TASK TO COMPLETE - Copy out the lines beginning at the one with "Click the Drag and drop label" and ending at the last line of the data, both included; pictures stay out.

Collection entries:
========

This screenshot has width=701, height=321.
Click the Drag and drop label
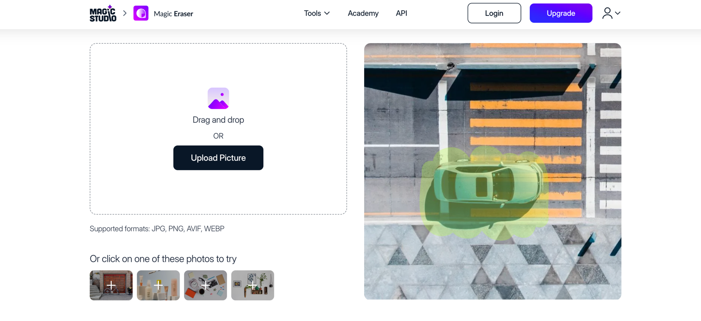tap(218, 120)
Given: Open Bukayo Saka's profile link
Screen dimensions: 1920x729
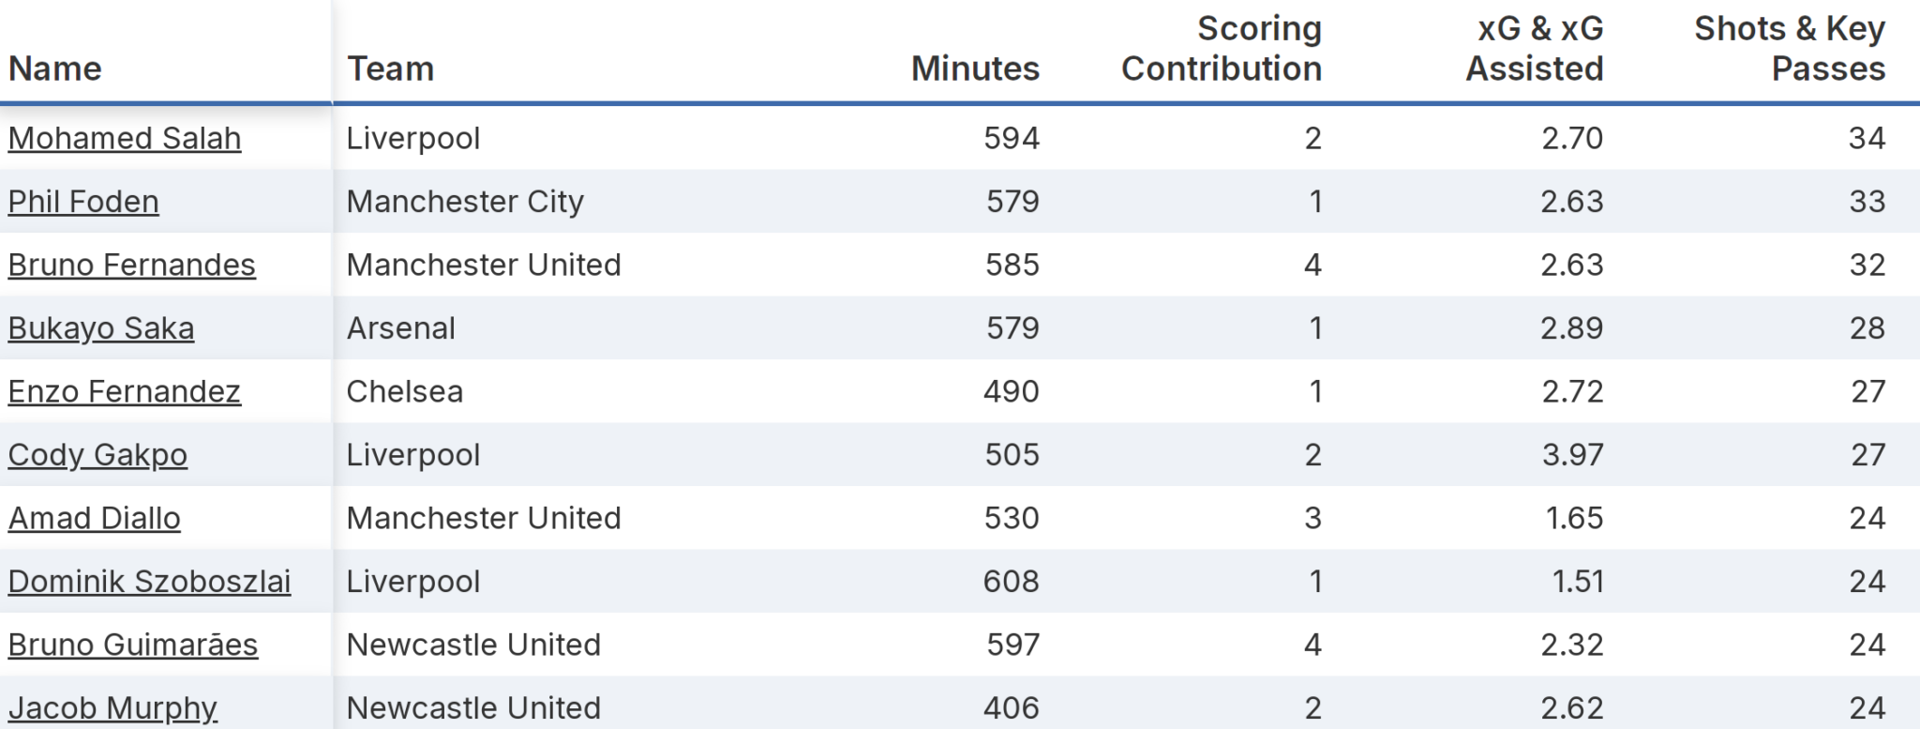Looking at the screenshot, I should (x=101, y=328).
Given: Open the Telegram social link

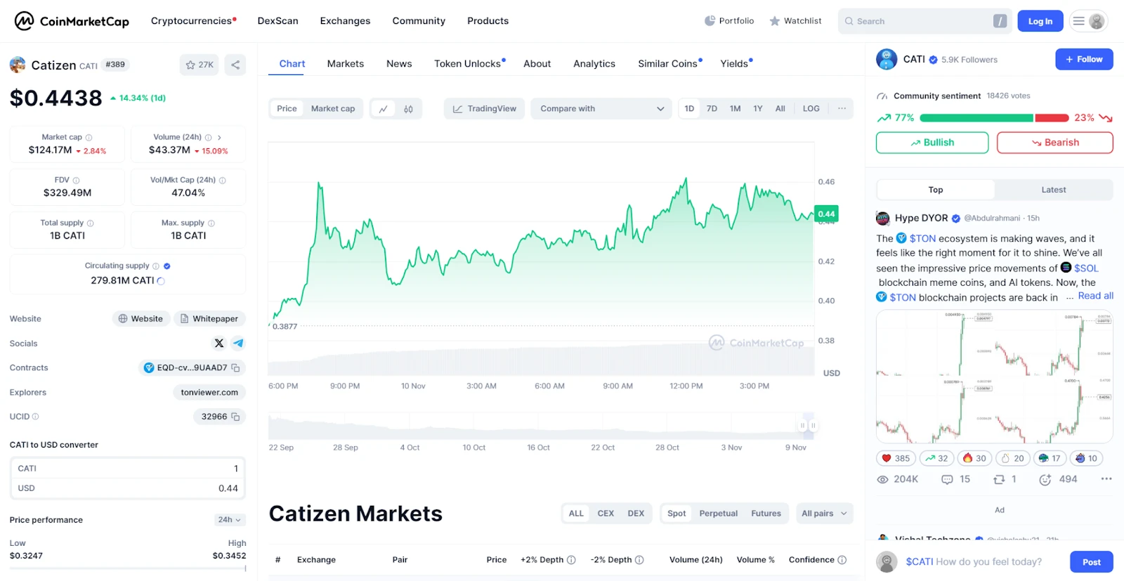Looking at the screenshot, I should [238, 344].
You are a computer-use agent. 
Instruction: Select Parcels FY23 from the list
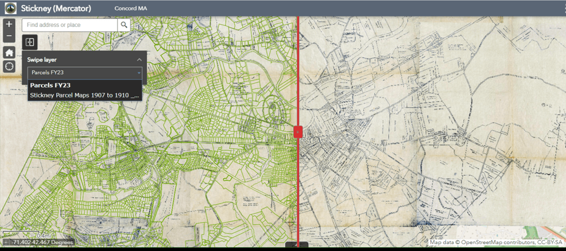tap(50, 85)
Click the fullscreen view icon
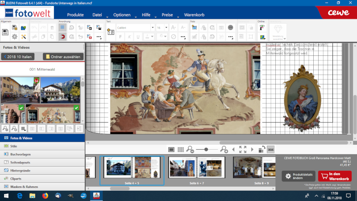The height and width of the screenshot is (201, 357). click(x=243, y=149)
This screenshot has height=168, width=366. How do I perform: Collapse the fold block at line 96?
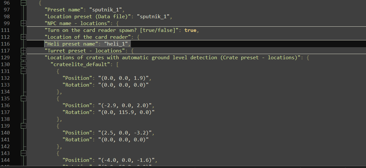[x=23, y=3]
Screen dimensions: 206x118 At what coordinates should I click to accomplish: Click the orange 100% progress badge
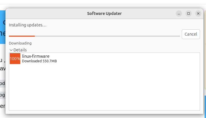(x=15, y=59)
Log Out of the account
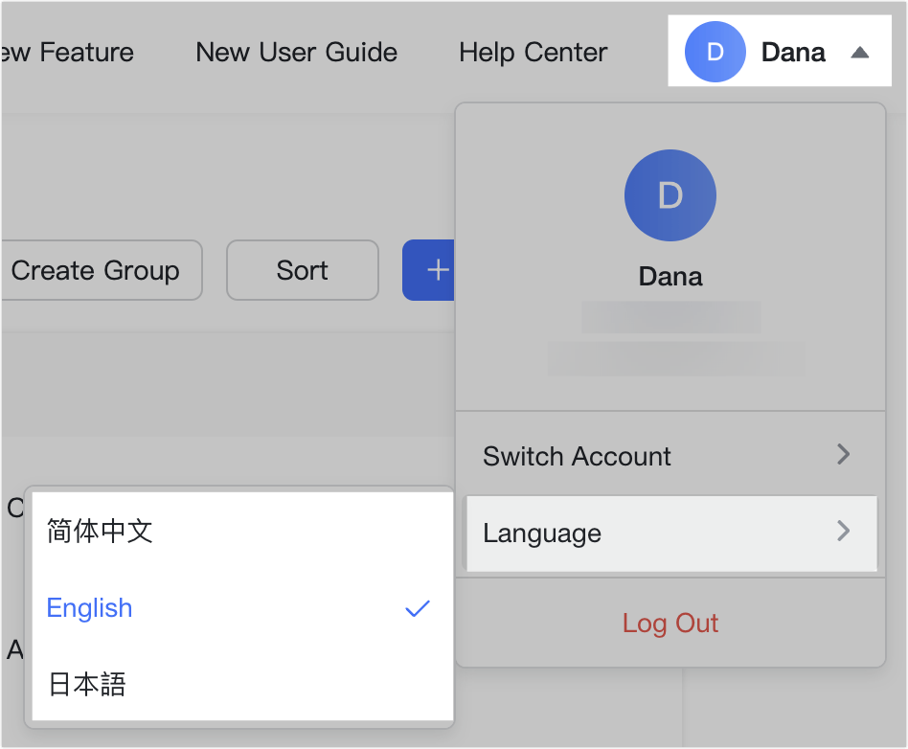Image resolution: width=908 pixels, height=749 pixels. (x=670, y=624)
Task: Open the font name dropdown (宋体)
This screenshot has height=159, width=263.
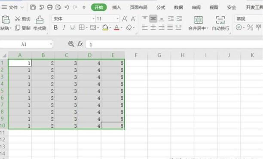Action: pyautogui.click(x=93, y=19)
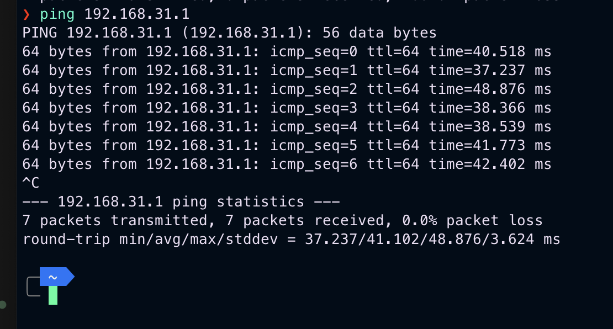Click the gray dot at the left edge

pyautogui.click(x=3, y=304)
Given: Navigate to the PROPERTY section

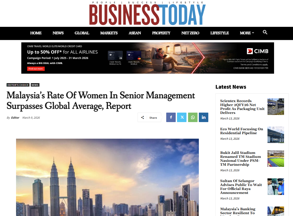Looking at the screenshot, I should point(161,33).
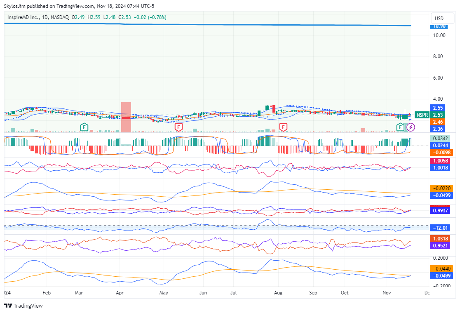Viewport: 460px width, 313px height.
Task: Click the green earnings E marker in November
Action: [x=400, y=127]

========

RESPONSE -
Click the Drag and drop label
tap(218, 120)
Given: Open Bukayo Saka's profile link
Screen dimensions: 1920x729
Looking at the screenshot, I should (x=101, y=328).
Given: Open the Telegram social link

Looking at the screenshot, I should [238, 344].
You are a computer-use agent. 
Instruction: Select Parcels FY23 from the list
tap(50, 85)
Click the fullscreen view icon
The height and width of the screenshot is (201, 357). click(x=243, y=149)
This screenshot has height=168, width=366. How do I perform: Collapse the fold block at line 96?
[x=23, y=3]
Screen dimensions: 206x118 At what coordinates should I click to accomplish: Click the orange 100% progress badge
(x=15, y=59)
Log Out of the account
Image resolution: width=908 pixels, height=749 pixels. (x=670, y=624)
Task: Open the font name dropdown (宋体)
This screenshot has height=159, width=263.
Action: pyautogui.click(x=93, y=19)
Click the gray dot at the left edge

pyautogui.click(x=3, y=304)
Given: Navigate to the PROPERTY section

Looking at the screenshot, I should point(161,33).
Viewport: 460px width, 313px height.
Task: Click the green earnings E marker in November
Action: [x=400, y=127]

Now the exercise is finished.